Дела и люди века: Отрывки из старой записной книжки, статьи и заметки. Том 1 - [43]
— Где ты был? — ласково спрашивает его пристав.
— Снежку отгребал: покормили за то! — отвечал Иванушко и брызгал. Голова как будто еще сильнее заходила на плечах. Левое плечо так и приподнял он до самых ушей.
— А кто ты такой? — продолжал расспрашивать пристав.
— Я — Божий человек! — гнусливо растянул старичок.
— Как прозываешься-то?
— Поселенцем велят зваться.
— Откуда ты родом?
— С Вятки родом.
— За что прислан-то сюда?
— Я и сам не знаю. Мне бы уж домой идти надо. На родину пора… Там у меня тятька с маткой остались.
— Да ведь уж нельзя тебе возвращаться-то…
— Можно, говорят вон там.
Иванушко указал рукой на тюрьму.
— Надо, слышь, только бумагу этакую достать; без бумаги-де не пропустят и назад вернут. Дай ты мне такую бумагу, чтобы мне в Россию уйти, сколько прошу!.. (и в последних словах послышался упрек).
— Всякий раз обращается он ко мне с этой просьбой! — объяснил потом пристав, когда оставили Иванушку.

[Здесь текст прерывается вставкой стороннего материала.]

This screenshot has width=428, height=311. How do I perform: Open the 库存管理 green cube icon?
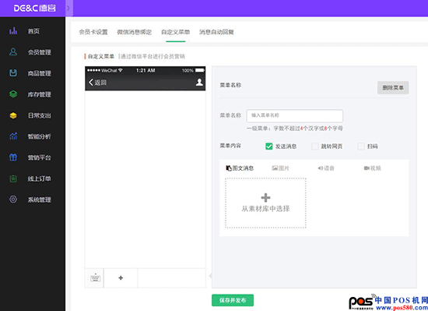[x=13, y=94]
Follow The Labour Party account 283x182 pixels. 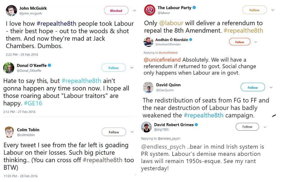[x=254, y=10]
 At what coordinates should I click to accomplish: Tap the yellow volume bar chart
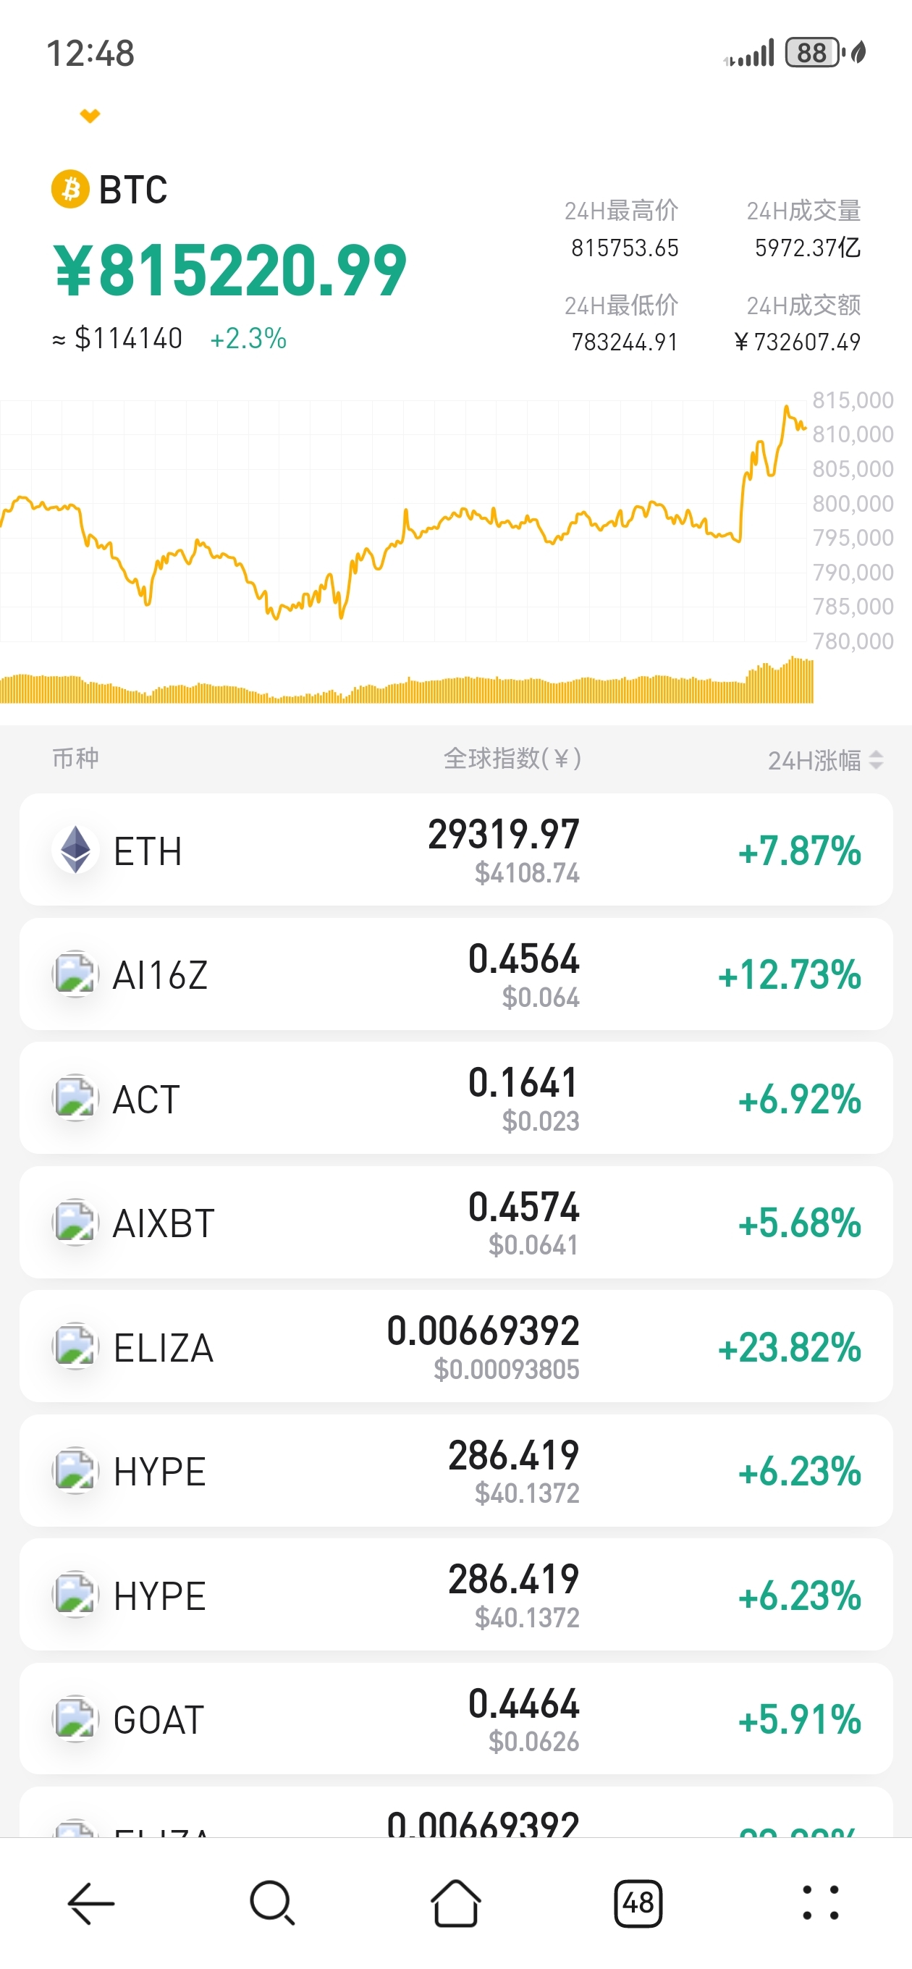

— А вот и другой экземпляр ссыльно-каторжного, — говорил тот же карийский пристав, указывая на высокого старика, седого как лунь, тщательно выбритого и чистенько одетого. Старик приковал мое внимание, продолжает г. Максимов, необыкновенно правильными чертами лица, в глазах его еще было много жизни и во всех чертах лица много мягкости и ничего злодейского ни во взгляде, ни в улыбке; даже и верхняя челюсть не была развита в ущерб остальным частям лица. Глядел он бодро, честно и открыто, шел смело и уверенно. Сложен он был превосходно и даже той сутулости, которая характеризует всякого ссыльного, битого кнутом, и даже той запуганности, которая заставляет прятать взор куда-нибудь в сторону, в угол, мы в нём не заметили. Наконец, той робости, которая велит скидать шапку всякому встречному (что так любят и привыкли делать все, просидевшие долгое время в каторжной тюрьме) — в старике нашем также заметно не было. Внешний вид расположил меня в его пользу и я готов был усомниться в подлинности и вероятии рекомендации пристава; но последний настаивал на. своем:
— Три года в Акатуе на цепи сидел.
И сам старик рассказывал потом:
— В Калуге, на родине, почту мы ограбили и почтальона с ямщиком убили.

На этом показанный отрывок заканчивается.